Friday, July 29, 2011

corpse reviver no. 17

1 oz Rittenhouse 100 Rye
1 oz Calvados
1 oz Lillet Blanc
3/4 oz Lemon Juice
3 dash Peychaud's Bitters

Shake with ice and strain into a cocktail glass. Garnish with a Luxardo Maraschino cherry.

At "The Bad, Bad Boys of Saloons" talk, authors Christine Sismondo and James Waller (*) explored the seamier side of the bar trade. Despite all of the talk about craft bartenders who have raised bar standards through the last century and a half, plenty of saloon owners were filling the opposite end of the spectrum and this talk was to honor them -- about drinking wrong. The Anti-Saloon League that gained force leading up to Prohibition summed up these saloons as:
The saloon is the storm center of crime; the devil's headquarters on earth; the schoolmaster of a broken decalogue; the defiler of youth; the enemy of the home; the foe of peace; the deceiver of nations; the beast of sensuality; the past master of intrigue; the vagabond of poverty; the social vulture; the rendezvous of demagogues; the enlisting office of sin; the serpent of Eden; a ponderous second edition of hell, revised, enlarged and illuminated.
However, as our talk's hosts point out, bad bars are homes to people, too. Immigrants often received charity at these establishments, and they, gay men, politicians, and frontiersmen made these places a part of their life. Often, these places were written about in a pathological way; meanwhile, the rich at the Waldorf-Astoria were deemed to be drinking right even when they started in the morning.

The immigrant section of the talk discussed the rise of the German beer gardens. While these establishments were often villainized, they were generally family friendly places that served lower proof drinks than most other bars. With World War I looming, the Anti-Saloon Leage targeted them as aiding and abetting the German Reich. Both the beer gardens' and the saloons' prices were often controlled by the brewers which caused some financial difficulties. While the beer gardens kept a more respectable air, many saloons needed to supplement their income to survive, and thus, they were sometimes forced to add amenities such as gambling and prostitution to make up for the price control. This gave the Anti-Saloon League even more ammunition. For more on the beer halls, Maureen Ogle's Ambitious Brew: The Story of American Beer was suggested reading.

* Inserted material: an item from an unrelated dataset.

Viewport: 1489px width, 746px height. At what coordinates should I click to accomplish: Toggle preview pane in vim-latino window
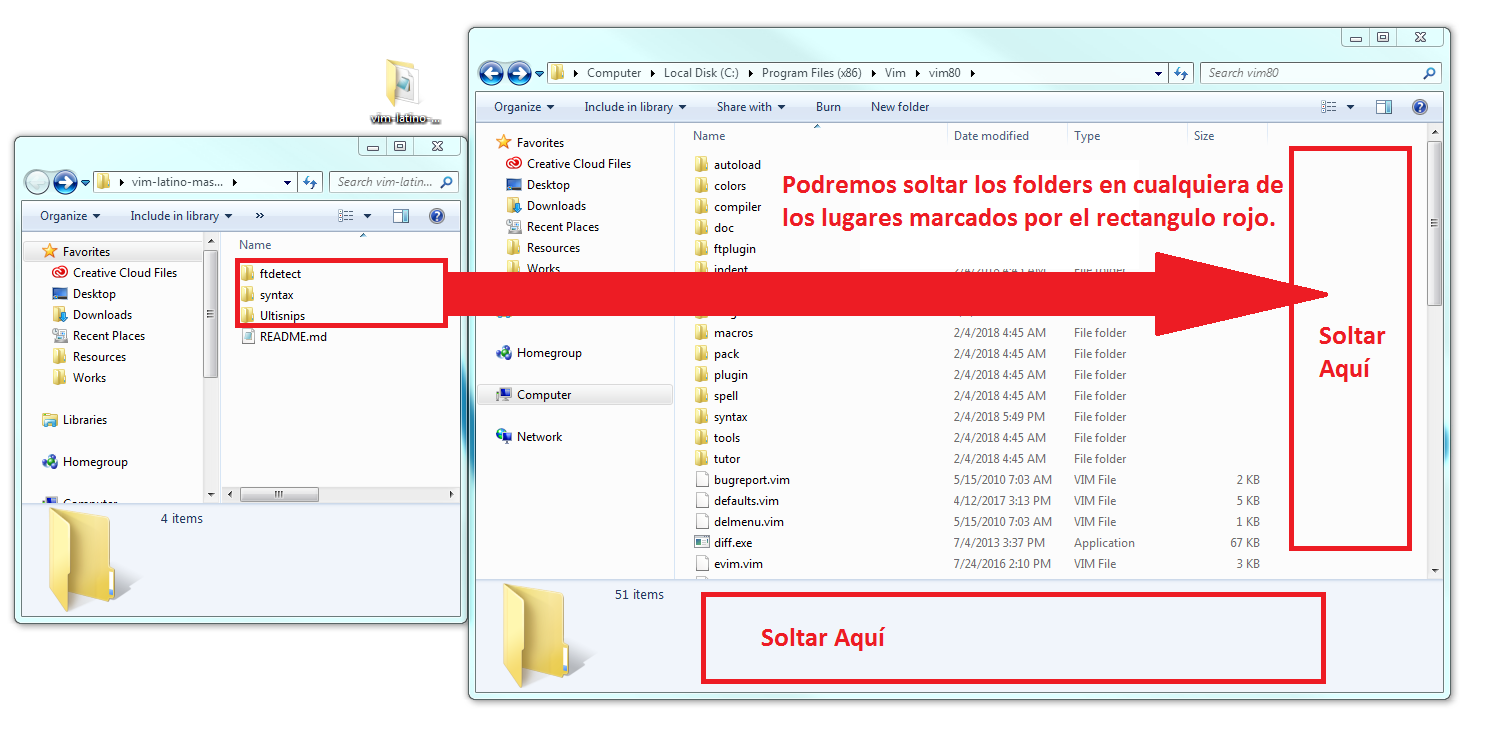(401, 216)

Besides a sense of community, these saloons offered a safe drinking source. Even though the tenement housing's water was not as polluted as the Europe they had just fled, safety was still on their mind. Furthermore, the saloons offered an escape from their tiny, cramped living quarters. The speakers cited Upton Sinclair's The Jungle as a good literary reference to this time period.

Moving on to politics, the concept of buying votes through booze, such as in Tammany Hall, was discussed. While the article in the The Balance and Columbian Repository gained fame for where the cocktail was mentioned and later defined in 1806, the point of the article was the vast tally sheet of drinks that were purchased in trade for votes. All that booze was for naught, save for giving cocktail historians an artifact to study, since that candidate in the end lost the election. The outrage against the buying of votes supported the idea that Prohibition was not about drinking per se but about controlling its distribution and sale. Sismondo and Waller offered up Jack London's John Barleycorn as a love letter to a bar that included a glimmer of how a bar worked in election time; there local politicians made the rounds, the booze flowed like water, and in one parade London joined in on, he did not even know or care who he was campaigning for. While some politicians were drinkers, others had to pretend to drink if they wanted to get elected; many were spotted and slammed in the press for leaving bars walking perfectly straight.

The final section of the talk dealt with gay and leather bars and the political unrest leading up to the gay rights movement. One of the most famous ones they discussed was the Stonewall Inn. The Stonewall, like the Sewer and the Snakepit, offered up protection for gay men and women to live their lifestyle. With that came a price which included an expensive cover charge, exorbitant drink prices, watered down drinks, backed up toilets, and the like. Between the mafia who ran the establishment and the police who continually raided it, there was eventually a major uprising that led to four nights of rioting in Greenwich Village in June of 1969.

Somewhere in the middle of the talk, after a PBR had been proffered and a Muleskinner mixed up, a Corpse Reviver was served (recipe above). It was provided as an example of a breakfast drink, and by today's standards, drinking first thing in the morning is a bad idea; such bad ideas are often linked to bad bars. This drink had a fruity lemon and apple sip, and the swallow brought out the lemon's crispness and the rye's barrel-aged notes.

During the question and answer session, they were asked about the difference between a bad bar and a dive bar, the answer was, "A bad bar is one a hipster won't go into, but a dive bar they will."

(*) Christine's latest book, America Walks into a Bar: A Spirited History of Taverns and Saloons, Speakeasies and Grog Shops and James' latest volume of his series, Drinkology: The Art and Science of the Cocktail are both available on Amazon.